== What you will do ==
- A) Decide whether each statement agrees with the triangle question. For each one, answer yes or no and quote the words of the text that decide it. (i) The triangle is described as obtuse. (ii) The worked answer calls the first relation the law of sines. (iii) The worked answer says the smallest angle lies opposite the smallest side.
- B) Pick up the triangle question's worked answer after its last sentence and carry it through to the end.

Question

The sides of an acute triangle measure $14\;cm$ , $18\;cm$ , and $20\;cm$ , respectively. Which of the following equations, when solved for $\theta$ , gives the measure of the smallest angle of the triangle? (Note: For any triangle with sides of length $a,b{\text{ and c}}$ that are opposite angles $A,B{\text{ and C}}$ , respectively , $\dfrac{{\sin A}}{A} = \dfrac{{\sin B}}{B} = \dfrac{{\sin C}}{C}$ and ${c^2} = {a^2} + {b^2} - 2ab{\text{ }}\operatorname{Cos} {\text{ C}}$ ) .
A. $\dfrac{{sin\theta }}{{14}} = \dfrac{1}{{18}}$
B. $\dfrac{{sin\theta }}{{14}} = \dfrac{1}{{20}}$
C. $\dfrac{{sin\theta }}{{20}} = \dfrac{1}{{14}}$
D. ${14^2} = {18^2} + {20^2} - 2(18)(20)\cos \theta$
E. ${20^2} = {18^2} + {14^2} - 2(18)(14)\cos \theta$

Answer 1

As given in question for any triangle with sides $A,B{\text{ and C}}$ , we have the $\dfrac{{\sin A}}{A} = \dfrac{{\sin B}}{B} = \dfrac{{\sin C}}{C}$ from the law of sines . From the laws of cosines we have ${c^2} = {a^2} + {b^2} - 2ab\operatorname{Cos} {\text{ C}}$.

Complete step by step answer:

Given : - Side ${\text{A = 20 cm}}$ , Side ${\text{B = 18 cm}}$ , Side ${\text{C = 14 cm}}$
For a triangle can write the cosines as
$\operatorname{Cos} {\text{ A}} = \dfrac{{{b^2} + {c^2} - {a^2}}}{{2bc}}$
$\Rightarrow \operatorname{Cos} {\text{ B}} = \dfrac{{{c^2} + {a^2} - {b^2}}}{{2ac}}$
And $\operatorname{Cos} {\text{ C}} = \dfrac{{{a^2} + {b^2} - {c^2}}}{{2ab}}$
Since , the triangle given in the question has the smallest side of $14\;cm$ which means the angle opposite to this side will be smallest (which we have learnt in earlier classes ) .

== Given information ==
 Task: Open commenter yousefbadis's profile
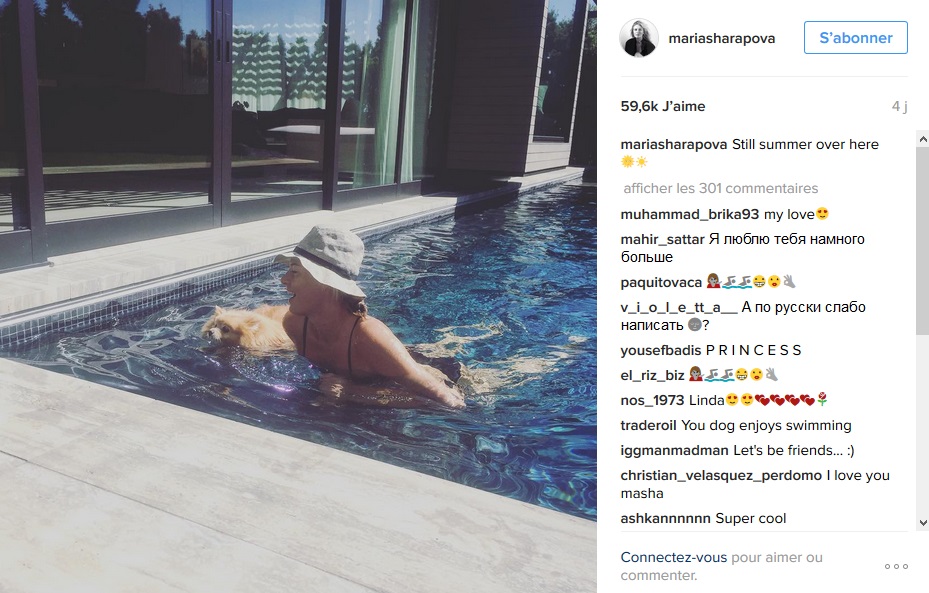pos(661,350)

== Expected responses ==
- A)
(i) No: "The sides of an acute triangle measure"
(ii) Yes: "from the law of sines"
(iii) Yes: "the angle opposite to this side will be smallest"

- B)
So , here in the figure we have $c$ as the smallest side opposite to angle ${\text{C}}$.
Here the angle ${\text{C}}$ is assumed to be $\theta$ as it is asked in the question .
By using LAWS OF COSINES , we have ,
$\operatorname{Cos} {\text{ C}} = \dfrac{{{a^2} + {b^2} - {c^2}}}{{2ab}}$
Substituting the values of $a,b{\text{ and c}}$ , we get
$\operatorname{Cos} {\text{ }}\theta = \dfrac{{{{20}^2} + {{18}^2} - {{14}^2}}}{{2 \times 20 \times 18}}$
On solving further , we get
${14^2} = {18^2} + {20^2} - 2(18)(20)\cos \theta$
This is the required answer.

Therefore, option D is the correct answer.

Note: The acute angled triangle is a triangle in which all three measures less than ${90^ \circ }$, If any angle measures ${90^ \circ }$ or more degrees, we no longer have an acute triangle. The Law of Cosines is used to find the remaining parts of an oblique (non-right) triangle when either the lengths of two sides and the measure of the included angle is known (SAS) or the lengths of the three sides (SSS) are known .